:: PROBLEM TO WORK ON ::
Please swap "Where should I click to:" for "Which spot should I click to:" everywhere it occurs in the material below, and write the lines out again with nothing else changed.

(Entries from a dataset)
━━━━

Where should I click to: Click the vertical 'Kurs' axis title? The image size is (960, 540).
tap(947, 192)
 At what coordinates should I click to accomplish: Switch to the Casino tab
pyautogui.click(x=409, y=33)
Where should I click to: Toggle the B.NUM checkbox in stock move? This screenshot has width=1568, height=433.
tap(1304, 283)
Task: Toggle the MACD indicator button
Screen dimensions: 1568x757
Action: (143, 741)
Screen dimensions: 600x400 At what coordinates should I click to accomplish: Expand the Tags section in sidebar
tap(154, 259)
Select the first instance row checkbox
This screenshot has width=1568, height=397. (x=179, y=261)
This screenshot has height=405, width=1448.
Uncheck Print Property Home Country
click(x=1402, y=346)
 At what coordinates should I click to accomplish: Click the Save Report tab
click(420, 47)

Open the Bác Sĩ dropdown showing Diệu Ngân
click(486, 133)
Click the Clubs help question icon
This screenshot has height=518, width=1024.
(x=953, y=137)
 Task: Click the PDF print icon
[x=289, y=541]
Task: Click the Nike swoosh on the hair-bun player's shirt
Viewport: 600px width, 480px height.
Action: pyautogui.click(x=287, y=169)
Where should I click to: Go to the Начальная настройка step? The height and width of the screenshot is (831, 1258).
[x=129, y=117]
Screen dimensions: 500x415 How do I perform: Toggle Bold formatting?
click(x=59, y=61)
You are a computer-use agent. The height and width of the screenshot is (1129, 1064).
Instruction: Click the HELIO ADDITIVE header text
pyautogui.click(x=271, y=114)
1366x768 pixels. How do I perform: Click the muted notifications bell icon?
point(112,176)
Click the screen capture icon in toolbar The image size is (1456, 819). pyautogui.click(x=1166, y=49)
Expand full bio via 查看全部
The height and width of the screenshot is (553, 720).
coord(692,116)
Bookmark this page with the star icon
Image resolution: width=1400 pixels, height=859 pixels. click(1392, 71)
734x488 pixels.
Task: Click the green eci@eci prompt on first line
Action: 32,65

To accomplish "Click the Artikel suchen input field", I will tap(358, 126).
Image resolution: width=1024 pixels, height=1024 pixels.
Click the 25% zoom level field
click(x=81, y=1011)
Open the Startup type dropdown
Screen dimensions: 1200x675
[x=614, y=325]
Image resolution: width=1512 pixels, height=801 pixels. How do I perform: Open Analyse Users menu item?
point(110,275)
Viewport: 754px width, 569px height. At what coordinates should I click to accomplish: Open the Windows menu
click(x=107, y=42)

━━━━

:: EXERCISE SOLUTION ::
Which spot should I click to: Click the vertical 'Kurs' axis title? The image size is (960, 540).
tap(947, 192)
 At what coordinates should I click to accomplish: Switch to the Casino tab
pyautogui.click(x=409, y=33)
Which spot should I click to: Toggle the B.NUM checkbox in stock move? This screenshot has width=1568, height=433.
tap(1304, 283)
Task: Toggle the MACD indicator button
Screen dimensions: 1568x757
Action: (143, 741)
Screen dimensions: 600x400 At what coordinates should I click to accomplish: Expand the Tags section in sidebar
tap(154, 259)
Select the first instance row checkbox
This screenshot has width=1568, height=397. (x=179, y=261)
This screenshot has height=405, width=1448.
Uncheck Print Property Home Country
click(x=1402, y=346)
 At what coordinates should I click to accomplish: Click the Save Report tab
click(420, 47)

Open the Bác Sĩ dropdown showing Diệu Ngân
click(486, 133)
Click the Clubs help question icon
This screenshot has height=518, width=1024.
(x=953, y=137)
 Task: Click the PDF print icon
[x=289, y=541]
Task: Click the Nike swoosh on the hair-bun player's shirt
Viewport: 600px width, 480px height.
Action: pyautogui.click(x=287, y=169)
Which spot should I click to: Go to the Начальная настройка step? The height and width of the screenshot is (831, 1258).
[x=129, y=117]
Screen dimensions: 500x415 How do I perform: Toggle Bold formatting?
click(x=59, y=61)
You are a computer-use agent. The height and width of the screenshot is (1129, 1064).
Instruction: Click the HELIO ADDITIVE header text
pyautogui.click(x=271, y=114)
1366x768 pixels. How do I perform: Click the muted notifications bell icon?
point(112,176)
Click the screen capture icon in toolbar The image size is (1456, 819). pyautogui.click(x=1166, y=49)
Expand full bio via 查看全部
The height and width of the screenshot is (553, 720).
coord(692,116)
Bookmark this page with the star icon
Image resolution: width=1400 pixels, height=859 pixels. click(1392, 71)
734x488 pixels.
Task: Click the green eci@eci prompt on first line
Action: 32,65

To accomplish "Click the Artikel suchen input field", I will tap(358, 126).
Image resolution: width=1024 pixels, height=1024 pixels.
Click the 25% zoom level field
click(x=81, y=1011)
Open the Startup type dropdown
Screen dimensions: 1200x675
[x=614, y=325]
Image resolution: width=1512 pixels, height=801 pixels. How do I perform: Open Analyse Users menu item?
point(110,275)
Viewport: 754px width, 569px height. At what coordinates should I click to accomplish: Open the Windows menu
click(x=107, y=42)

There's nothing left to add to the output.